::: INFORMATION PROVIDED :::
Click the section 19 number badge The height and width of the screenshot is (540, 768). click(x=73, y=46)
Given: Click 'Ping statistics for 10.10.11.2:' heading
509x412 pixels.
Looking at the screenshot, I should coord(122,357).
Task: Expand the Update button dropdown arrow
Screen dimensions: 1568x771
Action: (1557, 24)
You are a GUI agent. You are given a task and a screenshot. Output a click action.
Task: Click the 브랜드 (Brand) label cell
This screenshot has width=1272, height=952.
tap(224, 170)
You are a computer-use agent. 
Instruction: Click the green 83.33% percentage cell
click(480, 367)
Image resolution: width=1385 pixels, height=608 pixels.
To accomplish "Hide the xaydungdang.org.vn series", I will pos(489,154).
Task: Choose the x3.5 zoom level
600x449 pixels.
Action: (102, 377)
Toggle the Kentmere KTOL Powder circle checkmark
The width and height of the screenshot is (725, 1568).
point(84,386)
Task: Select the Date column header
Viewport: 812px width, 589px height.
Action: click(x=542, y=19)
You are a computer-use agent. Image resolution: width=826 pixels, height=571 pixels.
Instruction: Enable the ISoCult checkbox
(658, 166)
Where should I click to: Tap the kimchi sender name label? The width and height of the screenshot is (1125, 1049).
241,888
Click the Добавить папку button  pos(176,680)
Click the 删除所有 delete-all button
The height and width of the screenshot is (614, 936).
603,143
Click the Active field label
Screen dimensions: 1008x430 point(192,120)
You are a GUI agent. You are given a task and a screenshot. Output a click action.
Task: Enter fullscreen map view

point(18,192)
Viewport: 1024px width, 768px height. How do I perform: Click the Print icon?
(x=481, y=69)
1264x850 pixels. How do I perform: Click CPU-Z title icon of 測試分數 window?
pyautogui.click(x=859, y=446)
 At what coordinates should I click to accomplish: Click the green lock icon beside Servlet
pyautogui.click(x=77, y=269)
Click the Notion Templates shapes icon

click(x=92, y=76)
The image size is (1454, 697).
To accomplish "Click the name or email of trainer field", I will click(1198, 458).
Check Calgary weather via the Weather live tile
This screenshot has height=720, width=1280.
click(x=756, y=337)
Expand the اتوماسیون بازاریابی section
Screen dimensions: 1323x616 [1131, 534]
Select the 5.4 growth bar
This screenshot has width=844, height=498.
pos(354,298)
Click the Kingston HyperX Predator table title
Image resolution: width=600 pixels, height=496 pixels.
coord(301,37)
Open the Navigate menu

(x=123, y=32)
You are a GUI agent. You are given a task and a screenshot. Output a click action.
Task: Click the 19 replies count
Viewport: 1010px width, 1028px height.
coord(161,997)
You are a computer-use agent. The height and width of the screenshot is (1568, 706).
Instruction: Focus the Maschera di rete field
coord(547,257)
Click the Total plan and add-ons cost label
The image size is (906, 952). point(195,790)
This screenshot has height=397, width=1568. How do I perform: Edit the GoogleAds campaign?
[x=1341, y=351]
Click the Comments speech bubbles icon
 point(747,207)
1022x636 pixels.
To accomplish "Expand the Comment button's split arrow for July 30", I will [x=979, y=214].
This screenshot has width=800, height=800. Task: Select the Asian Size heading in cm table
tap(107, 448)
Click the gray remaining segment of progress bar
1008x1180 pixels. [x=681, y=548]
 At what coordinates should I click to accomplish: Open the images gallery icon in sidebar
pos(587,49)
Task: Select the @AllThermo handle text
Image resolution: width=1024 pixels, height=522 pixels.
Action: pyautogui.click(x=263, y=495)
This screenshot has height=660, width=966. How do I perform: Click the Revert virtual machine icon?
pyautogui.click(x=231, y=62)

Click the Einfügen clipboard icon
:::
*TO DO*. Your task is to set down all of the entries exactly as they appear.

*SOLUTION FOR THIS TASK*.
Click the section 19 number badge The height and width of the screenshot is (540, 768). click(x=73, y=46)
Given: Click 'Ping statistics for 10.10.11.2:' heading
509x412 pixels.
Looking at the screenshot, I should coord(122,357).
Task: Expand the Update button dropdown arrow
Screen dimensions: 1568x771
Action: (1557, 24)
You are a GUI agent. You are given a task and a screenshot. Output a click action.
Task: Click the 브랜드 (Brand) label cell
This screenshot has width=1272, height=952.
tap(224, 170)
You are a computer-use agent. 
Instruction: Click the green 83.33% percentage cell
click(480, 367)
Image resolution: width=1385 pixels, height=608 pixels.
To accomplish "Hide the xaydungdang.org.vn series", I will pos(489,154).
Task: Choose the x3.5 zoom level
600x449 pixels.
Action: (102, 377)
Toggle the Kentmere KTOL Powder circle checkmark
The width and height of the screenshot is (725, 1568).
point(84,386)
Task: Select the Date column header
Viewport: 812px width, 589px height.
Action: click(x=542, y=19)
You are a computer-use agent. Image resolution: width=826 pixels, height=571 pixels.
Instruction: Enable the ISoCult checkbox
(658, 166)
Where should I click to: Tap the kimchi sender name label? The width and height of the screenshot is (1125, 1049).
241,888
Click the Добавить папку button  pos(176,680)
Click the 删除所有 delete-all button
The height and width of the screenshot is (614, 936).
603,143
Click the Active field label
Screen dimensions: 1008x430 point(192,120)
You are a GUI agent. You are given a task and a screenshot. Output a click action.
Task: Enter fullscreen map view

point(18,192)
Viewport: 1024px width, 768px height. How do I perform: Click the Print icon?
(x=481, y=69)
1264x850 pixels. How do I perform: Click CPU-Z title icon of 測試分數 window?
pyautogui.click(x=859, y=446)
 At what coordinates should I click to accomplish: Click the green lock icon beside Servlet
pyautogui.click(x=77, y=269)
Click the Notion Templates shapes icon

click(x=92, y=76)
The image size is (1454, 697).
To accomplish "Click the name or email of trainer field", I will click(1198, 458).
Check Calgary weather via the Weather live tile
This screenshot has height=720, width=1280.
click(x=756, y=337)
Expand the اتوماسیون بازاریابی section
Screen dimensions: 1323x616 [1131, 534]
Select the 5.4 growth bar
This screenshot has width=844, height=498.
pos(354,298)
Click the Kingston HyperX Predator table title
Image resolution: width=600 pixels, height=496 pixels.
coord(301,37)
Open the Navigate menu

(x=123, y=32)
You are a GUI agent. You are given a task and a screenshot. Output a click action.
Task: Click the 19 replies count
Viewport: 1010px width, 1028px height.
coord(161,997)
You are a computer-use agent. The height and width of the screenshot is (1568, 706).
Instruction: Focus the Maschera di rete field
coord(547,257)
Click the Total plan and add-ons cost label
The image size is (906, 952). point(195,790)
This screenshot has height=397, width=1568. How do I perform: Edit the GoogleAds campaign?
[x=1341, y=351]
Click the Comments speech bubbles icon
 point(747,207)
1022x636 pixels.
To accomplish "Expand the Comment button's split arrow for July 30", I will [x=979, y=214].
This screenshot has width=800, height=800. Task: Select the Asian Size heading in cm table
tap(107, 448)
Click the gray remaining segment of progress bar
1008x1180 pixels. [x=681, y=548]
 At what coordinates should I click to accomplish: Open the images gallery icon in sidebar
pos(587,49)
Task: Select the @AllThermo handle text
Image resolution: width=1024 pixels, height=522 pixels.
Action: pyautogui.click(x=263, y=495)
This screenshot has height=660, width=966. How do I perform: Click the Revert virtual machine icon?
pyautogui.click(x=231, y=62)

Click the Einfügen clipboard icon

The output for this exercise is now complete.